African Crop Science Journal, Vol. 10. No. 4,  2002, pp. 317-324

Reaction of sweetpotato clones to virus disease and their yield performance  in  Uganda

E. Byamukama E. Adipala, R. Gibsonand V. Aritua

Department of Crop Science, Makerere University, P.O. Box 7062, Kampala, Uganda
1Natural Resources Institute, University of Greenwich, Central Avenue, Chathan Maritime Kent UK.

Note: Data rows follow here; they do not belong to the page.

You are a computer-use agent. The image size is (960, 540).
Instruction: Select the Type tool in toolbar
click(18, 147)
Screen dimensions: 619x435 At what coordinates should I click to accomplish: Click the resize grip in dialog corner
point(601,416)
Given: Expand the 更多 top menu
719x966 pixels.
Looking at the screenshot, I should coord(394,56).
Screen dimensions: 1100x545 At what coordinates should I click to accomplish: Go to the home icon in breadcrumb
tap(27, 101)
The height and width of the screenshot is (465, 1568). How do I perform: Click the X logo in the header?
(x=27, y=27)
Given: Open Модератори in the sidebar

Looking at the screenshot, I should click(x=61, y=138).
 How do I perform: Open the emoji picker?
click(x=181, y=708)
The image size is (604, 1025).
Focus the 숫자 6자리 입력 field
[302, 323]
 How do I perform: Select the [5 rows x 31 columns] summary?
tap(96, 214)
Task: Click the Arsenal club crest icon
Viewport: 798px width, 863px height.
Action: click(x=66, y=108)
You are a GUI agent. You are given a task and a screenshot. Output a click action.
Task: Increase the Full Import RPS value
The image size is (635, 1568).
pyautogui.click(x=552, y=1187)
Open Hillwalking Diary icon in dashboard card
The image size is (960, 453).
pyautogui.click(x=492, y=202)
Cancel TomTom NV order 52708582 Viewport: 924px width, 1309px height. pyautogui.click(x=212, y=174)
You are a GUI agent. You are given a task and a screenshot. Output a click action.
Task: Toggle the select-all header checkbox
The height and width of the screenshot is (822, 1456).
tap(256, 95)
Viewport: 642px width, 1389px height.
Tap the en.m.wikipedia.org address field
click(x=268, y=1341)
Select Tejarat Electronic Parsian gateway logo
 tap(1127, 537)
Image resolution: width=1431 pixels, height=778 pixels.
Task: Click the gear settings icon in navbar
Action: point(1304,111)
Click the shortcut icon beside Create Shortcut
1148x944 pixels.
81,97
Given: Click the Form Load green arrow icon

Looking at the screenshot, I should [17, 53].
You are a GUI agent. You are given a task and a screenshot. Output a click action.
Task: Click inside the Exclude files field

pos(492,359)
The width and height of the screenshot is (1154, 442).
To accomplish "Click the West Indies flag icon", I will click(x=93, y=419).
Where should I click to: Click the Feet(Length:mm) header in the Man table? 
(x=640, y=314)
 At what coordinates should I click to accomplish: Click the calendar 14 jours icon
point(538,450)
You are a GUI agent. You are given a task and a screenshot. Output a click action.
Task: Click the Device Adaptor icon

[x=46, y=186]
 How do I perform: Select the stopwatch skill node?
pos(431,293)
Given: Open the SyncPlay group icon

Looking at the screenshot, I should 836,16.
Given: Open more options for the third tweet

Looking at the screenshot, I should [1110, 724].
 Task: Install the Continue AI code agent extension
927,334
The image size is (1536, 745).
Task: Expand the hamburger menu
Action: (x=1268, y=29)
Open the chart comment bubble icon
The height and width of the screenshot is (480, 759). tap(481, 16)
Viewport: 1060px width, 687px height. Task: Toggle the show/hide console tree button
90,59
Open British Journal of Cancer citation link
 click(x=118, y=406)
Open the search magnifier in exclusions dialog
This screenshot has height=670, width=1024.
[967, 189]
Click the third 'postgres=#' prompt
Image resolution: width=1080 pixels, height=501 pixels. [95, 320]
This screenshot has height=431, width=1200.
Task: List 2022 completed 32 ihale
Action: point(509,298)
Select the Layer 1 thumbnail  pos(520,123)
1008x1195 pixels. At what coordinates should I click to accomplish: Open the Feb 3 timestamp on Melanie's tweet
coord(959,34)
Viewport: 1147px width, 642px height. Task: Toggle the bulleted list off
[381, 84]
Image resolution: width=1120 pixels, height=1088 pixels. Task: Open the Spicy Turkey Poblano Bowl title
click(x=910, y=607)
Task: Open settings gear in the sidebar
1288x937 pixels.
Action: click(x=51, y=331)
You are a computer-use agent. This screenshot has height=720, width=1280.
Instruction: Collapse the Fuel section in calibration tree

(Received 16 January, 2002; accepted 16 August, 2002)

Code Number: cs02030

ABSTRACT

Sweetpotato virus disease (SPVD) casused by dual infection of sweetpotato chlorotic stunt virus (SPCSV) and sweetpotato featherly mottle virus (SPFMV) is a major constraint to sweetpotato production in Uganda, whose infestation often necesitates instituting control measures.  Although among the available control measures use of resistant and high yielding varieties is the cheapest and effective means of controlling the disease, reaction of several sweetpotato clones to the disease is largely unknown. A study was conducted in three geographical regions (Namulonge, Kachwekano, Bulegeni, Mbarara and Serere) in Uganda to evaluate reaction to sweetpotato virus disease (SPVD) and yield of 15 clones. The study was laid out in  a completely randomised block design  with 4 replications per clone.  Mbarara and Namulonge had high incidence of SPVD (area under disease progress curve, AUDPC = 0.77, 0.47, respectively), while Serere had the lowest incidence (AUDPC = 0.13). Clones obtained from the International Potato Center (CIP) were highly susceptible to SPVD, while Ugandan lines were tolerant to SPVD even under high disease pressure. Clones Zapallo, Kemb 37, Mugande and Araka red  were the most infected by  the disease (AUDPC = 1.17, 1.04, 0.96, 0.77, respectively), while clones 93-523,  93-1927, 93-493 and 93-319 each had a consistently lower AUDPC   across all locations (AUDPC = 0.086, 0.112, 0.114, 0.118). Clone 93-52 was high yielding across all locations (17.7 t ha-1) followed by 93-1927, Kemb37, Mugande and Tanzania (AUDPC = 16.9, 16.1, 15.6, 13.9 t ha-1, respectively). The lowest yielding clones were 93-316, 93-663, 93-523 and 23/60.  Clones 93-29, 93-1096 and 23/60 were adaptable to all sites.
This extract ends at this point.